It was late in the evening on Memorial Day when police reporter Libor Jany began receiving texts: Minneapolis police had “killed a guy.” As he pursued the tips, details were scant, with police department references to a medical issue with a man under arrest. Jany headed to the intersection of South 38th Street and Chicago Avenue, where the Minnesota Bureau of Criminal Apprehension was on the scene.
Soon he and others learned more, thanks to a 17-year-old bystander who posted a video of the incident on Facebook: A police officer kneeled on the neck of a black man for nearly 9 minutes as he pleaded for his life; among the man’s last words, “I can’t breathe.”
On Twitter, Jany reported what he learned, and he shared his unanswered questions, including those about the original police version of events. He posted his first story at 3:30 a.m. Soon, he and the Star Tribune named the man: George Floyd. And the name of the officer: Derek Chauvin. As well as the three other officers there.
1/ The FBI is investigating a white Minneapolis police officer for possible civil rights violations after a video showed him kneeling on an African American man’s neck while the man, who later died, said he couldn’t breathe.
Here’s what we know so far:https://t.co/4cGSad1VT8 pic.twitter.com/MyrcgVvqNO
— Star Tribune (@StarTribune) May 26, 2020
The full force of the news staff joined Jany in the coverage, on the streets, digging into the history of the officers and George Floyd, reporting what police experts and city policy said about choke holds. We talked to the teen who shot the video. And officials, community leaders, neighbors, relatives of others who’d died at the hands of police. Photographers and videographers captured the drama, from the poignant memorial scene to buildings engulfed in flames as neighbors frantically sought to hose down their homes.
Within hours, the four officers at the scene were fired. Jany’s main story would be updated 115 times that day. We offered readers more than a dozen stories and videos that first day, on all platforms, as we reported the story.

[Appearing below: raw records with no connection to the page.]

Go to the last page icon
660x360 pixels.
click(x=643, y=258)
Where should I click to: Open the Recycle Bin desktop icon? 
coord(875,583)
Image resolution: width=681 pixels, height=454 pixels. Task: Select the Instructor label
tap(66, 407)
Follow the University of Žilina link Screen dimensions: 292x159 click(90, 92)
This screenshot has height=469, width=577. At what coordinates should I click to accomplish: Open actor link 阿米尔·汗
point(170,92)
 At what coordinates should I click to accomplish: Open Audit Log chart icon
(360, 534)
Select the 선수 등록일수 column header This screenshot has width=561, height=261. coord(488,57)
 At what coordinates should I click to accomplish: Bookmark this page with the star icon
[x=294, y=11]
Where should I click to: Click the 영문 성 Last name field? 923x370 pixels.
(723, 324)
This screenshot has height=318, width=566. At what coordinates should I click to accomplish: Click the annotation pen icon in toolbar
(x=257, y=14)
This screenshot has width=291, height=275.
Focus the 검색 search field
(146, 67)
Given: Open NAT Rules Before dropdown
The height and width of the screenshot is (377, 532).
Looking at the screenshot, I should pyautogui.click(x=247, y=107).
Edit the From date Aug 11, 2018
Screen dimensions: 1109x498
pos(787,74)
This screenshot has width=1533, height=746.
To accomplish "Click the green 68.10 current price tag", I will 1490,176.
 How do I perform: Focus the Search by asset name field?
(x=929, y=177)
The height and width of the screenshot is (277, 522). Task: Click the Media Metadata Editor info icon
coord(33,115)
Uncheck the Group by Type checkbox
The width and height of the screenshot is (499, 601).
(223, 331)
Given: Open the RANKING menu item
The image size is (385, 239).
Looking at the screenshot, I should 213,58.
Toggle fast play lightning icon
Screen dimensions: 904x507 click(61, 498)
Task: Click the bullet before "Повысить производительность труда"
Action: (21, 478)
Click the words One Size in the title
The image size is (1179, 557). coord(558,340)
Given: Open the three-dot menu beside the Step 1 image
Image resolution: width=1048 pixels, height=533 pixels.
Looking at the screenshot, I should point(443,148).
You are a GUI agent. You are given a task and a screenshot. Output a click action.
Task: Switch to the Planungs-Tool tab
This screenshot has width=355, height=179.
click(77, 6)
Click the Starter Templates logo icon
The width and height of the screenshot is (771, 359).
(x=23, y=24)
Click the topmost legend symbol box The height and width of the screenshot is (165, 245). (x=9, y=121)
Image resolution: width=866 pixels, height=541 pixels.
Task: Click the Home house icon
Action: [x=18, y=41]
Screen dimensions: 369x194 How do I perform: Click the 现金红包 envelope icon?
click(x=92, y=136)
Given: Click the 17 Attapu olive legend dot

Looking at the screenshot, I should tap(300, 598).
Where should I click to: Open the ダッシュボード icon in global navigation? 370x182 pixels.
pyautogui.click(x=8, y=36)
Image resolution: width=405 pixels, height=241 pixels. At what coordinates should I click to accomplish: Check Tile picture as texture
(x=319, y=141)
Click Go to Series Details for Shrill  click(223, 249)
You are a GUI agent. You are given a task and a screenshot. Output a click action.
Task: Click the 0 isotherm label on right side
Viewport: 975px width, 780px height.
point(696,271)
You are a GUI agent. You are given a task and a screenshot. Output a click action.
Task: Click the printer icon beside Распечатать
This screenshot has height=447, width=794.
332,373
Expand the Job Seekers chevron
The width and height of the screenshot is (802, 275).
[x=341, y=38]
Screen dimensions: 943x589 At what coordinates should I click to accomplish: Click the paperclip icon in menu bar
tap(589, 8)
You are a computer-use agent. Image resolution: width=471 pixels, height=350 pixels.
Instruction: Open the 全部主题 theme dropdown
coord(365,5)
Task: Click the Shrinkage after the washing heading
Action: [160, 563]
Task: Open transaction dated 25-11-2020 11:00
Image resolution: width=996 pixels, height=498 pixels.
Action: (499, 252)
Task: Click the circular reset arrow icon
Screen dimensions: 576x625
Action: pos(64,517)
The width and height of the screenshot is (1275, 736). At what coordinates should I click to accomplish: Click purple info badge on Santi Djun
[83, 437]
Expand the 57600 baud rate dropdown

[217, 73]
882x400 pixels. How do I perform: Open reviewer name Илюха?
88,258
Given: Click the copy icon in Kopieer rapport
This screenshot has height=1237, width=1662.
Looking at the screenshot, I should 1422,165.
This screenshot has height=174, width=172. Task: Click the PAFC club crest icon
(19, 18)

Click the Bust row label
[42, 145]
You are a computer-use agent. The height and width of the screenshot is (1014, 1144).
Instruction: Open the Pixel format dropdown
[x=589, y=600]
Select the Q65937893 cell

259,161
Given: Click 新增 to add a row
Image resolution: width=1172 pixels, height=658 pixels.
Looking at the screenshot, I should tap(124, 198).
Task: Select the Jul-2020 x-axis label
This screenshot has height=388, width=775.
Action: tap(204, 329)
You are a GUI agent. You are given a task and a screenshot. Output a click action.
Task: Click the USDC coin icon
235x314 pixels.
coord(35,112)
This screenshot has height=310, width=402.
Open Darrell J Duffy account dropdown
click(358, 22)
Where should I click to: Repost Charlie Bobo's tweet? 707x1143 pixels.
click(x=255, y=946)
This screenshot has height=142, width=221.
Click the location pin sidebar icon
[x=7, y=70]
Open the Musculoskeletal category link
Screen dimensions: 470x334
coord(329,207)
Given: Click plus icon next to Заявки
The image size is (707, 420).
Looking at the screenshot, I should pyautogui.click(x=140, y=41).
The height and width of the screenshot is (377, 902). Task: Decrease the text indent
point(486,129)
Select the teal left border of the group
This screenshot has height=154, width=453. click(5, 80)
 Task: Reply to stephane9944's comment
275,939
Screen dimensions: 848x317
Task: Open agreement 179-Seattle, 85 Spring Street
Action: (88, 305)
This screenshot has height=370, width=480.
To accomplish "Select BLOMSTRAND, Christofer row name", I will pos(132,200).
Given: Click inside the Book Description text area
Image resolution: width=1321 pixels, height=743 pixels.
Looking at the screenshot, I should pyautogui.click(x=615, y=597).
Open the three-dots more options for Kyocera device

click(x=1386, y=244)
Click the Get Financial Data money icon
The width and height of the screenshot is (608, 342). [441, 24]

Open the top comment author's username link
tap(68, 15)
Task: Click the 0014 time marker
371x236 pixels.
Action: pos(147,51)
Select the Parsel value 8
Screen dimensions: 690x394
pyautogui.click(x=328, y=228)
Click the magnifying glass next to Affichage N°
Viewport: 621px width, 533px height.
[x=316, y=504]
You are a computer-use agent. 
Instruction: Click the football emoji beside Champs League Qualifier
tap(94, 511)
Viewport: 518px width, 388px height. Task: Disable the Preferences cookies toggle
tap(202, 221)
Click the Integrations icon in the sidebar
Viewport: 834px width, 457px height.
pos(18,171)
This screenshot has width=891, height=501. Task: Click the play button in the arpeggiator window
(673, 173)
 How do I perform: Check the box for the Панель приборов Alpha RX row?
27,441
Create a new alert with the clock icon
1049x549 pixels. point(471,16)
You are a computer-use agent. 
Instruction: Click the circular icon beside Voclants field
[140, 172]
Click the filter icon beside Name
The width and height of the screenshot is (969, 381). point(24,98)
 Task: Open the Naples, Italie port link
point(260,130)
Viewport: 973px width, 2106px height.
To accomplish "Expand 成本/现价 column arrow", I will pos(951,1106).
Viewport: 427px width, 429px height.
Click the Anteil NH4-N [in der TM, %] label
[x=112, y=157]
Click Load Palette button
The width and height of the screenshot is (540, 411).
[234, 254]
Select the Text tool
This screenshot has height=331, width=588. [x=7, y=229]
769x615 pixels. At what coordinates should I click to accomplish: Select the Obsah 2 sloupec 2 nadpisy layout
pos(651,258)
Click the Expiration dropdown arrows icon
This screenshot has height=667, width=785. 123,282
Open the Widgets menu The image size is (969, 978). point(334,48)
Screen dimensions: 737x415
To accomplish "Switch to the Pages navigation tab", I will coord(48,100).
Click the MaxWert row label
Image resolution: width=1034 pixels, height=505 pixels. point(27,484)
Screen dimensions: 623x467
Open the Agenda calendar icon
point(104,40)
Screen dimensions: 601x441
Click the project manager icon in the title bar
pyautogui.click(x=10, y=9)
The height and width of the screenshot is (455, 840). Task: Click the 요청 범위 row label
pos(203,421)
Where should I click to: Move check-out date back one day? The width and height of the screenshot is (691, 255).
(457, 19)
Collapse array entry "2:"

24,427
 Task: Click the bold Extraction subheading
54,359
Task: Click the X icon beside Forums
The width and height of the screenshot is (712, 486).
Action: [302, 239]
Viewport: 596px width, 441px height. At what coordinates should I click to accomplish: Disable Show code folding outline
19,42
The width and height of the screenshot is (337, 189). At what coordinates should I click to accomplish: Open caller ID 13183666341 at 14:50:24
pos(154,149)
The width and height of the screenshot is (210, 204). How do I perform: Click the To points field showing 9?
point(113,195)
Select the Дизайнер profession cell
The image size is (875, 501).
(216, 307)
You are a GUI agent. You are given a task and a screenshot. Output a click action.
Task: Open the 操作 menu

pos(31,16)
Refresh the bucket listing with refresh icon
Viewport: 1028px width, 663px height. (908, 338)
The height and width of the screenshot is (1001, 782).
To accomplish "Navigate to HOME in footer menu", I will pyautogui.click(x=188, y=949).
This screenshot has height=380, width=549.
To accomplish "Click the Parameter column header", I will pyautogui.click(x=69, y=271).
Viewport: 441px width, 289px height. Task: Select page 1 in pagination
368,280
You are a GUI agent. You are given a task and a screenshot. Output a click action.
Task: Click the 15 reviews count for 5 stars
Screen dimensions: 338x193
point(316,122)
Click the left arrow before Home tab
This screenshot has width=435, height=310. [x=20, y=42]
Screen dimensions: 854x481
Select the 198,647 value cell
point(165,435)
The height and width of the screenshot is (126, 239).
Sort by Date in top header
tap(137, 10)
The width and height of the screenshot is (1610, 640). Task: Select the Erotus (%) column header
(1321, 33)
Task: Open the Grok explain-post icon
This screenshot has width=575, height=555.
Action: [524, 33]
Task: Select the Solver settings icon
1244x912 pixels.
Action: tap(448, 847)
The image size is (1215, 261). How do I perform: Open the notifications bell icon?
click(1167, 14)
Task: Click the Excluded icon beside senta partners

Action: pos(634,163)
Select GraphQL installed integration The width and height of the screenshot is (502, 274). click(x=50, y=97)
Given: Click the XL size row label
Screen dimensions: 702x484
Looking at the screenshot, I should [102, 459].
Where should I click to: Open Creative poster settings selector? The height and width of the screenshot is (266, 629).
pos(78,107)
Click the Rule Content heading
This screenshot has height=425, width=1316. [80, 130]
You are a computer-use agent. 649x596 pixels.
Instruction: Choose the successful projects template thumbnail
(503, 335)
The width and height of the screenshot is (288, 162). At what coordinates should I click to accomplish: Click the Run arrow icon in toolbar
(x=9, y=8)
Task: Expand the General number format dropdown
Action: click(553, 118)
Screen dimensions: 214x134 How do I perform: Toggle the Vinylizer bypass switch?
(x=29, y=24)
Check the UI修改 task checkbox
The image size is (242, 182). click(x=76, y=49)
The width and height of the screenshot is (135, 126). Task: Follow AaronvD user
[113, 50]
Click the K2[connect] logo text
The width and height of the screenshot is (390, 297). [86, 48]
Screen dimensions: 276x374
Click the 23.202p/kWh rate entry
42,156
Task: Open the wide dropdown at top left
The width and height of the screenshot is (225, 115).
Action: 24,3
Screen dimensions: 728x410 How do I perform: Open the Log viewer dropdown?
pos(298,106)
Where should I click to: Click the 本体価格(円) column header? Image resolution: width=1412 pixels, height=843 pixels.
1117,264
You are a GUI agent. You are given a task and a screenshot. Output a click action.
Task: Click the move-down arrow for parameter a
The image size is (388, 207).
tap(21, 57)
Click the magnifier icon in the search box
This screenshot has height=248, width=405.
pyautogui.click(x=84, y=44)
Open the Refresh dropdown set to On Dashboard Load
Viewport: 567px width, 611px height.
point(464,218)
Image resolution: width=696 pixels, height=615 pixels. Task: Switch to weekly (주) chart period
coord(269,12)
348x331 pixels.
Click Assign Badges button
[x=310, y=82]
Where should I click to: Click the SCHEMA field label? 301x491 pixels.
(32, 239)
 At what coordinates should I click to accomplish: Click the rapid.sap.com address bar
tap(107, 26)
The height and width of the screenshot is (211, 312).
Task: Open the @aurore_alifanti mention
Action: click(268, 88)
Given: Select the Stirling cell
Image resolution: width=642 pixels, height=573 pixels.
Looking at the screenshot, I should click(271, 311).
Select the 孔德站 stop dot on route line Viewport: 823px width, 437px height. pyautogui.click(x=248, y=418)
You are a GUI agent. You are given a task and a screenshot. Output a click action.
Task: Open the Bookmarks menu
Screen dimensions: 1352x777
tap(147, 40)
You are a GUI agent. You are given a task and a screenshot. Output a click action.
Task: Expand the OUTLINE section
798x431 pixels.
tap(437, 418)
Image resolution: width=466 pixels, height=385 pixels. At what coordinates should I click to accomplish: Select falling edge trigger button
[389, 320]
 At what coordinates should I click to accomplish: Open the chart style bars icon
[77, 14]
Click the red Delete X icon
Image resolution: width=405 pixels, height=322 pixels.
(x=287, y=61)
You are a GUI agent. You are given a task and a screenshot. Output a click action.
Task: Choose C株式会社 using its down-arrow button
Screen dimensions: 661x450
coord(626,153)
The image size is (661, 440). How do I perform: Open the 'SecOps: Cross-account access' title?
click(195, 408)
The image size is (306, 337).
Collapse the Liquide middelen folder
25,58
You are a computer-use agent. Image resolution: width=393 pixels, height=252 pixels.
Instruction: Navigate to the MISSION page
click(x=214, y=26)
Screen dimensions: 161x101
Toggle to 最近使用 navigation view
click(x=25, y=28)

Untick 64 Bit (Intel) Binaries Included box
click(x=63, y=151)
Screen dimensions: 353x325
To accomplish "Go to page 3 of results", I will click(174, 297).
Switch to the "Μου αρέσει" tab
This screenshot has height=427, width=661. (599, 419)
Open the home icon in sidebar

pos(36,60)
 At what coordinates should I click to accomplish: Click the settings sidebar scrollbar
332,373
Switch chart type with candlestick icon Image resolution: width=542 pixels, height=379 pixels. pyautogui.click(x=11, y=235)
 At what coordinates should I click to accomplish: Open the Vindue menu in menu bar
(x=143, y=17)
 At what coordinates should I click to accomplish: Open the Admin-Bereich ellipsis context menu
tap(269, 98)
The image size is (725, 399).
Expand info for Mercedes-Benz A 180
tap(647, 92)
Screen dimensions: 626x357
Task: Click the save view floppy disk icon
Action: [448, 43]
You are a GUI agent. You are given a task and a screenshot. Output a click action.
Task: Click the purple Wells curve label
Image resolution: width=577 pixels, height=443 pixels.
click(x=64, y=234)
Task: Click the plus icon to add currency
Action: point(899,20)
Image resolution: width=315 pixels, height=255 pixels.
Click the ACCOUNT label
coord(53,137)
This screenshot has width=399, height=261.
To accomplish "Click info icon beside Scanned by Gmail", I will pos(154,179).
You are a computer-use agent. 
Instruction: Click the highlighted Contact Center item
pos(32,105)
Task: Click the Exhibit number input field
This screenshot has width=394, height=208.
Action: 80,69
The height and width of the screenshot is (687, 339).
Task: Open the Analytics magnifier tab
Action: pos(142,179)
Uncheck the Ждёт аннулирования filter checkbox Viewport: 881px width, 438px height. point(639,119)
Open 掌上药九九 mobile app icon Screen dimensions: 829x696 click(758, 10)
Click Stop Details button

As our community’s outrage and grief seethed during those first 36 hours , so did the protests. As the protests grew violent, law enforcement was overwhelmed and initially retreated. Soon lawless mayhem would take over and more than 1,000 businesses were destroyed, and neighbors took to the streets to defend themselves. Ultimately that outrage swept the nation and the world as our stunned and remorseful community looked on.
From Jany’s first tweets to the full-scale deployment of our news staff, the Star Tribune’s thorough, around-the-clock reporting of Floyd’s death and its aftermath merits consideration for the ONA Breaking News award.